2. The electronic function part mounted body according to claim 1 , wherein at least the electrode portion and the elastic contact point are adhered with an anisotropic conductive paste and fixed together.
3. The electronic function part mounted body according to claim 2 , wherein the substrate includes a base and a contact member having the elastic contact point and a sheet member, the contact member is connected to the base, a through hole is formed in the sheet member, the elastic contact point is exposed from the through hole, the through hole is filled with the anisotropic conductive paste, and the electrode portion and the elastic contact point are adhered and fixed together.
4. The electronic function part mounted body according to claim 2 , wherein the entire area of the opposite surface of the electronic function part is adhered onto the opposite surface of the substrate with the anisotropic conductive paste and fixed together.
5. The electronic function part mounted body according to claim 1 , wherein at least a part of the opposite surface of the electronic function part and the opposite surface of the substrate except for an area where the electrode portion and the elastic contact point are to be formed are adhered with a nonconductive paste and fixed together.
6. The electronic function part mounted body according to claim 1 , wherein at least a part of the opposite surface of the electronic function part and the opposite surface of the substrate except for an area where the electrode portion and the elastic contact point are to be formed are adhered with a nonconductive film and fixed together.

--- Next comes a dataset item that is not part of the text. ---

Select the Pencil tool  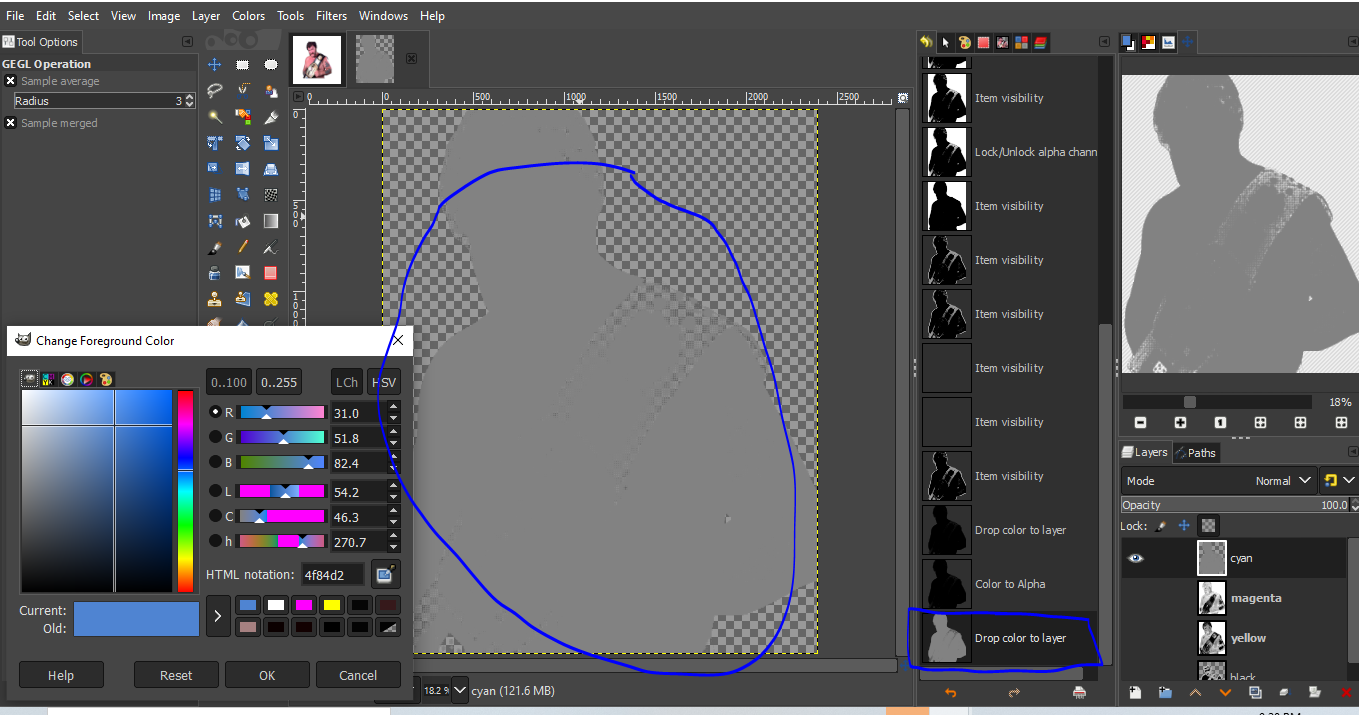click(x=242, y=247)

7. The electronic function part mounted body according to claim 5 , wherein the substrate includes a base and a contact member having the elastic contact point and a sheet member, the contact member is connected to the base, a through hole is formed in the sheet member, the elastic contact point is exposed from the through hole, and the nonconductive paste is provided between the sheet member except for the area where the through hole is to be formed and the opposite surface of the electronic function part.
8. The electronic function part mounted body according to claim 6 , wherein the substrate includes a base and a contact member having the elastic contact point and a sheet member, the contact member is connected to the base, a through hole is formed in the sheet member, the elastic contact point is exposed from the through hole, and the nonconductive film is provided between the sheet member except for the area where the through hole is to be formed and the opposite surface of the electronic function part.
9. The electronic function part mounted body according to claim 1 , wherein the elastic contact point comprises a spiral contactor.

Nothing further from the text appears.